STATE COLLEGE, CENTRE COUNTY, Pa. (WTAJ) — Steve McCurry, a famous photographer, graduated from Penn State University in 1974.
He has spent most of his career traveling the world and documenting history.
“When I went to Penn State I started taking various courses,” McCurry said. “I started studying cinematography at Penn State and that kind of led me to still photography.”
McCurry learned the basics while working for Penn State’s campus newspaper, The Daily Collegian.
In 1978, about 4 years after graduating, he got a one-way ticket to India and never looked back.
It was his published photographs during the beginnings of the civil war in Afghanistan that started to get him worldwide recognition. He crossed into the country, disguised, fully aware his life wasn’t guaranteed.
“Bombs and bullets were flying around,” McCurry explained. “But you are young and you are adventurous and ambitious and I thought this was a great opportunity and an important story. I decided to just go ahead and let the chips fall where they may.”
McCurry has been known to capture areas of conflict overseas, but on September 11, 2001 he didn’t travel far.
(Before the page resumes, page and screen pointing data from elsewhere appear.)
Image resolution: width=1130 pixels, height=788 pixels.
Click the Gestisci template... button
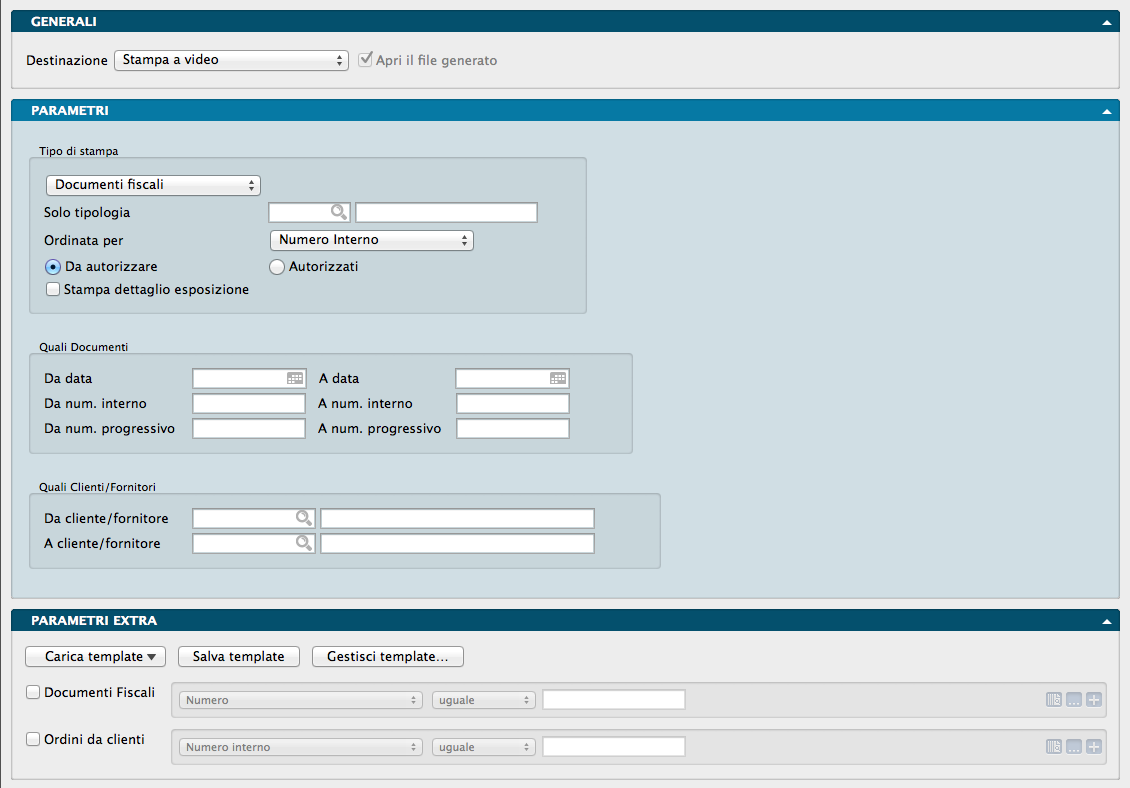click(388, 657)
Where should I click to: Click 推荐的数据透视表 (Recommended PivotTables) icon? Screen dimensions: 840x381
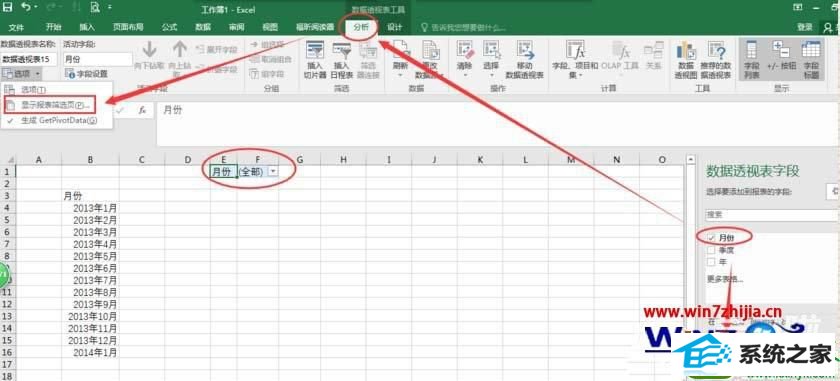[x=716, y=51]
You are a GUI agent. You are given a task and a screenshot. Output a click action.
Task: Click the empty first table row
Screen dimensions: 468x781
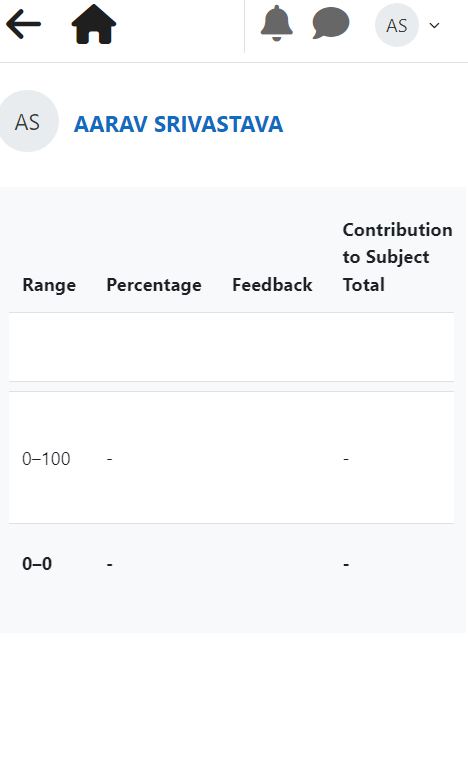(232, 347)
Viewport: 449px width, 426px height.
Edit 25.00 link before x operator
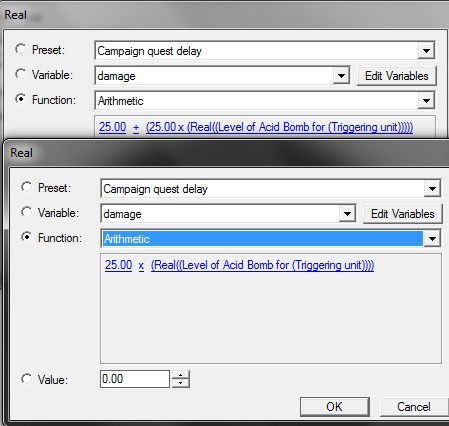coord(119,265)
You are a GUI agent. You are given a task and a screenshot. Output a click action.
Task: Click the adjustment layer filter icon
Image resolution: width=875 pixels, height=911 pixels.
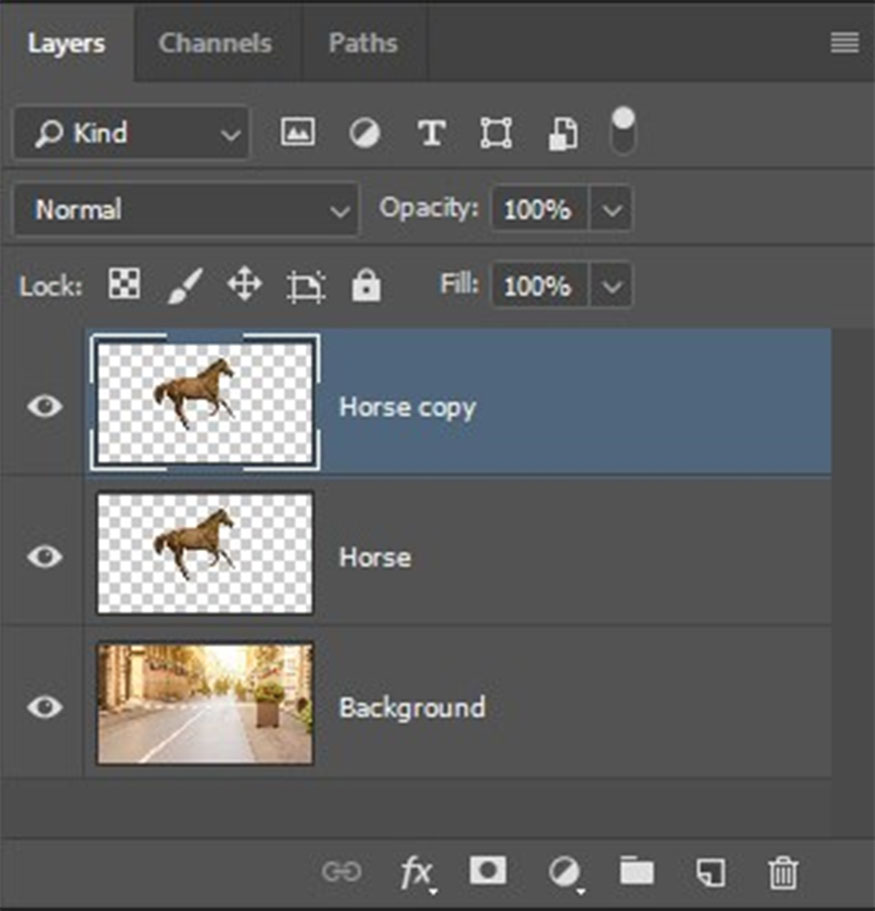pos(365,133)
He captured the World Trade Center collapsing from the roof of his building. He would then spend the rest of the day in the middle of ground zero.
He’ll tell you he thinks of his photos like children. He doesn’t have a favorite and loves each one for different reasons.
However one of his pictures would become one of the most famous images ever. It’s a portrait that was first featured on the cover of National Geographic in 1985. It shows an Afghan refugee with piercing green eyes.
“There’s a real quality of her in that picture of her not giving up and kind of moving forward despite all the adversity that she had to suffer,” McCurry said. “I’m very proud of that picture.”
McCurry told WTAJ that he often thinks back to the classes he took at Penn State. He told us they inspired him to learn and appreciate the world in different ways.
He is still engaged with the university and offers internships and talks to students about their work. He said he is always looking for ways to inspire the next generation.